For demo and PoC, researchers showed the exploitation of the bug on Samsung latest flagship Galaxy Note 10+. The researcher performs the PoC against the Samsung Messages app, included on all Samsung devices and responsible for handling SMS and MMS messages.
He exploited the bug by sending repeated MMS messages to a Samsung device. Each message attempted to guess the position of the Skia library in the Android phone's memory, a necessary the operation to bypass Android's ASLR (Address Space Layout Randomization) protection.
Furthermore, once the Skia library was located in memory, the last MMS delivers the actual Qmage payload, which then executed the attacker's code on a device.
The attack usually needs between 50 and 300 MMS messages to probe and bypass the ASLR, which usually take some time.

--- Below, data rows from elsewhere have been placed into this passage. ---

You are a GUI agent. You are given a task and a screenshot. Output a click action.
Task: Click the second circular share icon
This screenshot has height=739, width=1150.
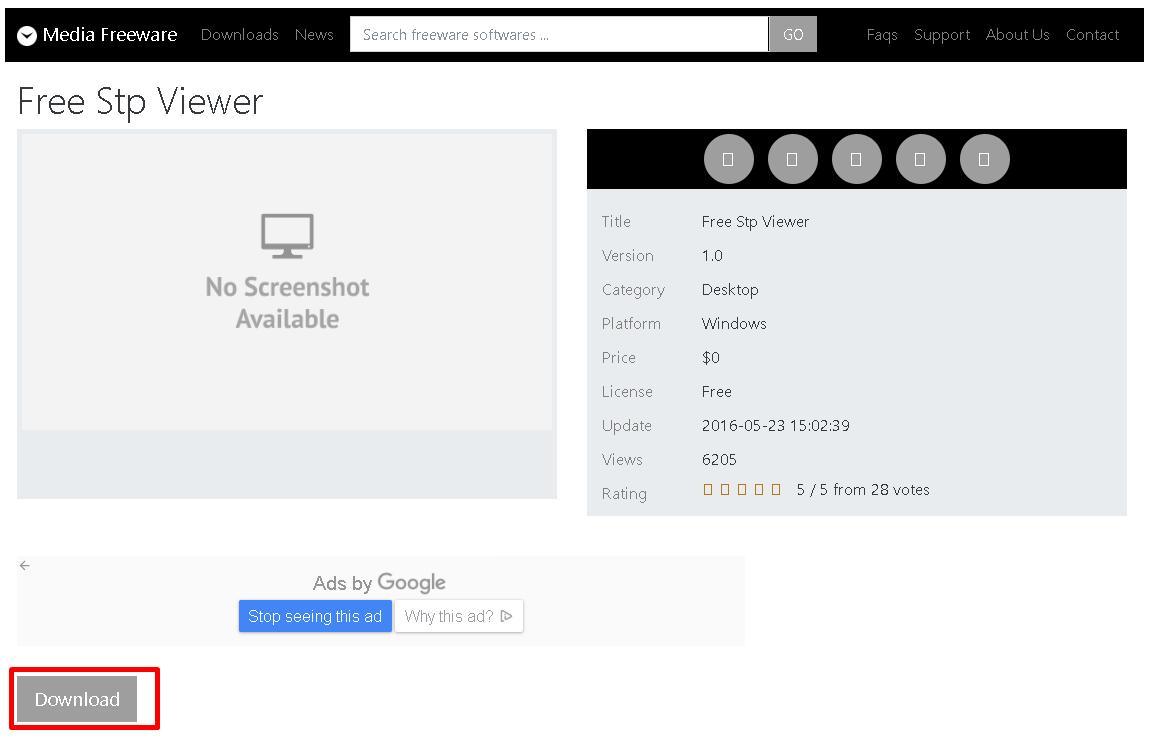click(x=792, y=159)
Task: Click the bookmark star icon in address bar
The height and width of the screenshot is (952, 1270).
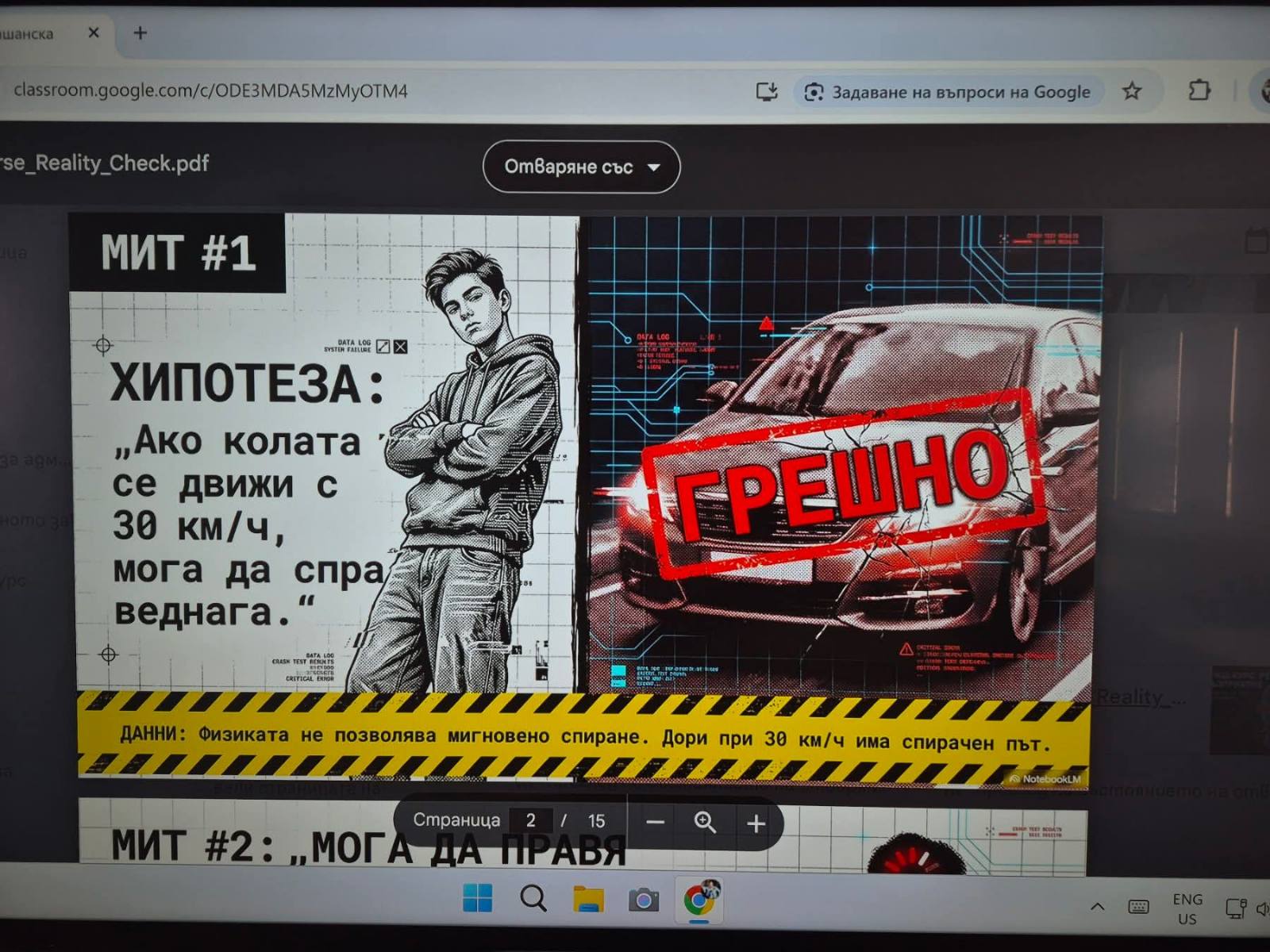Action: click(1132, 91)
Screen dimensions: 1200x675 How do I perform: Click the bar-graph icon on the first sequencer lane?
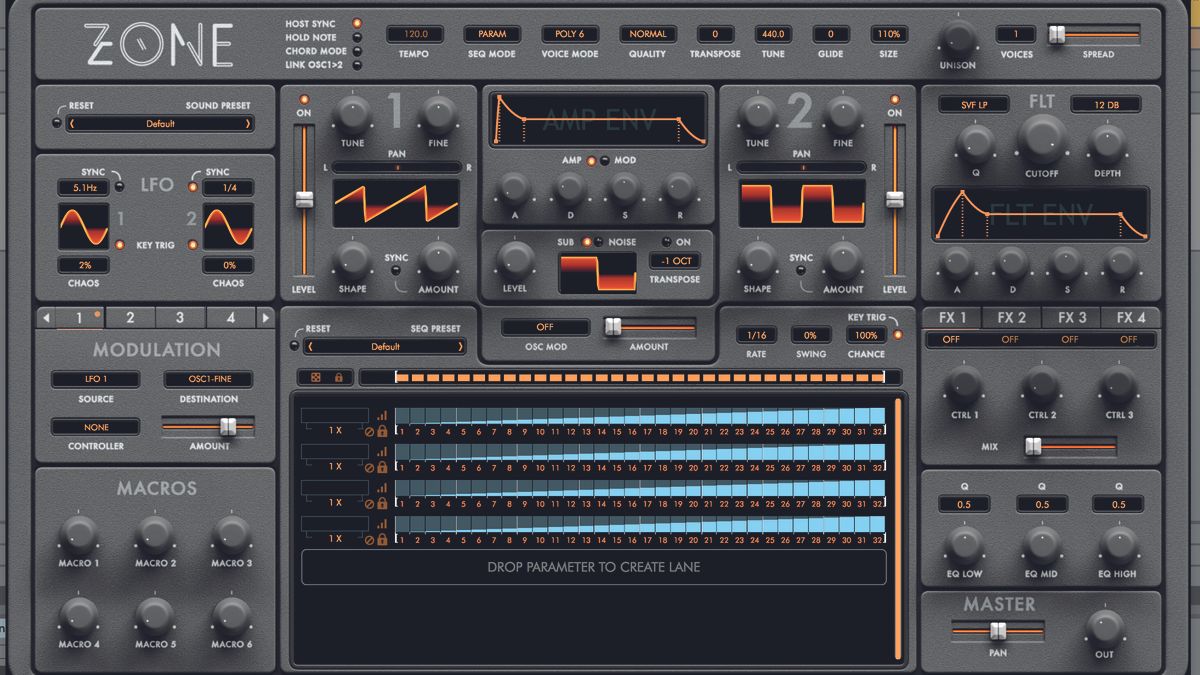382,417

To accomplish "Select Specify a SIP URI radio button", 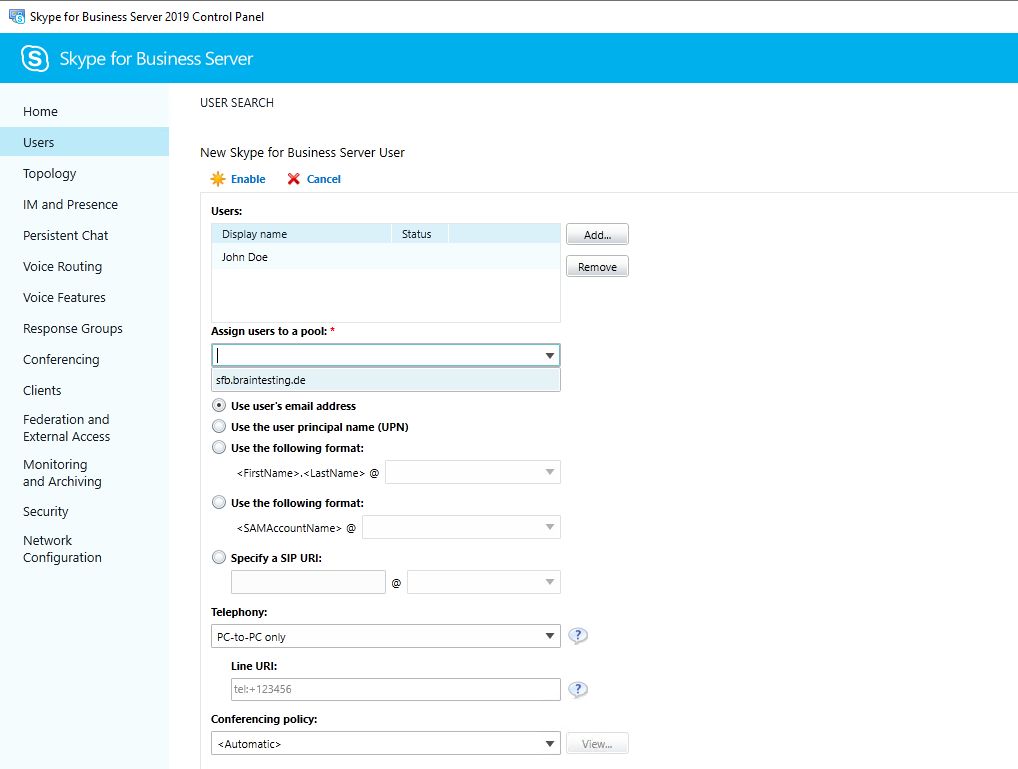I will click(219, 558).
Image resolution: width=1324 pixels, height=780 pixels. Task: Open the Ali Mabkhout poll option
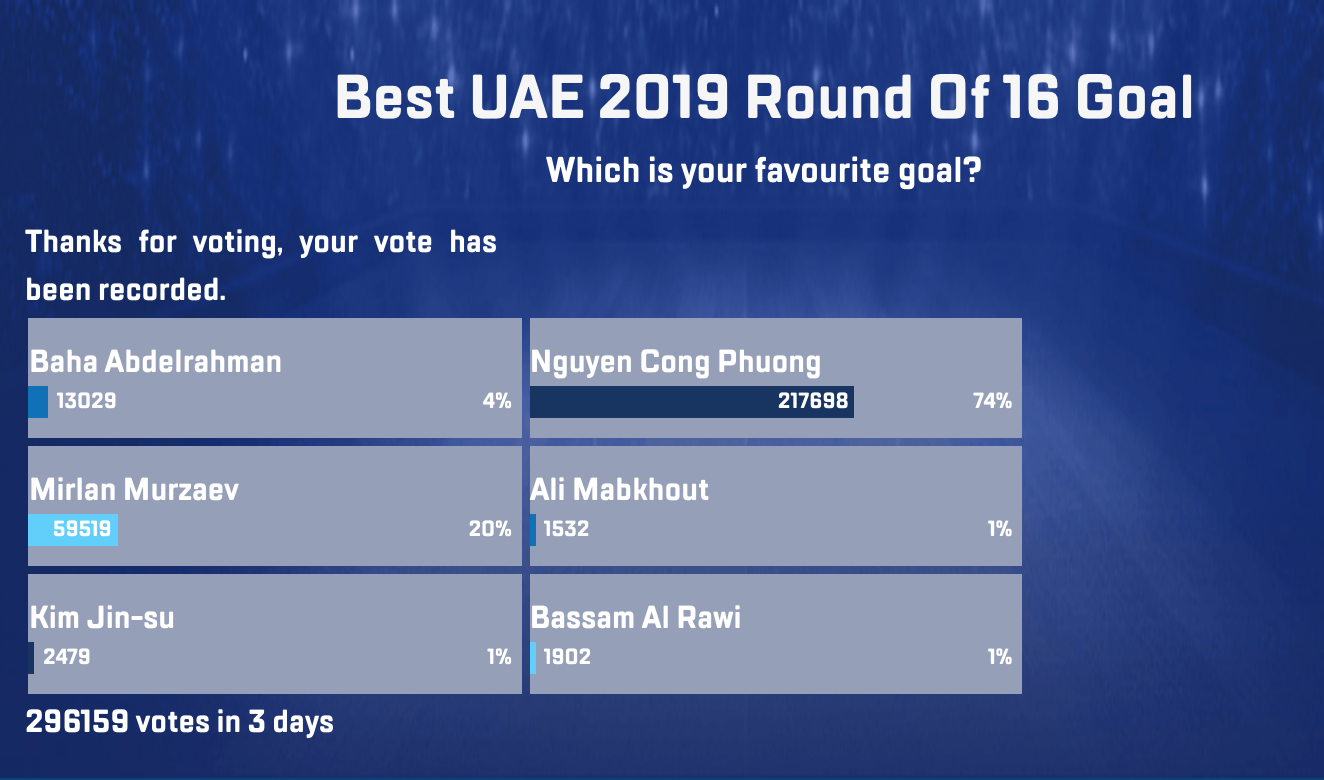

As the attack is on messaging app, so there will be notification of MMS on target devices, which can be spammy. But for this Jurczyk says -
"I have found ways to get MMS messages fully processed without triggering a notification sound on Android, so fully stealth attacks might be possible,"
 The researcher had reported the vulnerability to the Samsung team on February and in response, the fix has been done, which will be pushed in May security updates. So if you are using Samsung devices, it is highly recommended to check for updates under Setting →About section.

The bug is tracked as SVE-2020-16747 in the Samsung security bulletin and CVE-2020-8899 in the Mitre CVE database.